▶ _Texto de origem_
——————

Nesse sentido, a relação entre o espaço percorrido pelos ponteiros do relógio e o tempo real não existem. As proposições que se sucedem a cada momento só existirão para uma consciência, especificamente falando, para uma memória que as registre.

Neste contexto o que se propõe é uma vídeo-instalação que volte para o tempo individual e consciente do fruidor. Procura-se voltar no tempo e resgatar seus fragmentos perdidos, dar a possibilidade de escolher em si mesmo os “agoras eternos” que foram postos em segundo plano devido o não-percebimento de sua trajetória até se deparar com o seu “eu”. Ao se deparar com ele mesmo, o fruidor terá, através movimentos corpóreos, movimentos provocados, buscará em um momento anterior passagens e ângulos de seu corpo causando-lhe estranhamento.

——————

▶ _Dados fornecidos_
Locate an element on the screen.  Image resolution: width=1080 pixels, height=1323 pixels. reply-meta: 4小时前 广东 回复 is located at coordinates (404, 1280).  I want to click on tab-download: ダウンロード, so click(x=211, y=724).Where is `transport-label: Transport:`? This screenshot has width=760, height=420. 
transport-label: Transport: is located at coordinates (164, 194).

——————

▶ _Enunciado da tarefa_
Extraia do texto sobre a vídeo-instalação o trecho que começa em "Nesse sentido, a" e vai até "corpo causando-lhe estranhamento.", inclusive, sem alterar nada.

▶ _Resolução do exercício_
Nesse sentido, a relação entre o espaço percorrido pelos ponteiros do relógio e o tempo real não existem. As proposições que se sucedem a cada momento só existirão para uma consciência, especificamente falando, para uma memória que as registre.

Neste contexto o que se propõe é uma vídeo-instalação que volte para o tempo individual e consciente do fruidor. Procura-se voltar no tempo e resgatar seus fragmentos perdidos, dar a possibilidade de escolher em si mesmo os “agoras eternos” que foram postos em segundo plano devido o não-percebimento de sua trajetória até se deparar com o seu “eu”. Ao se deparar com ele mesmo, o fruidor terá, através movimentos corpóreos, movimentos provocados, buscará em um momento anterior passagens e ângulos de seu corpo causando-lhe estranhamento.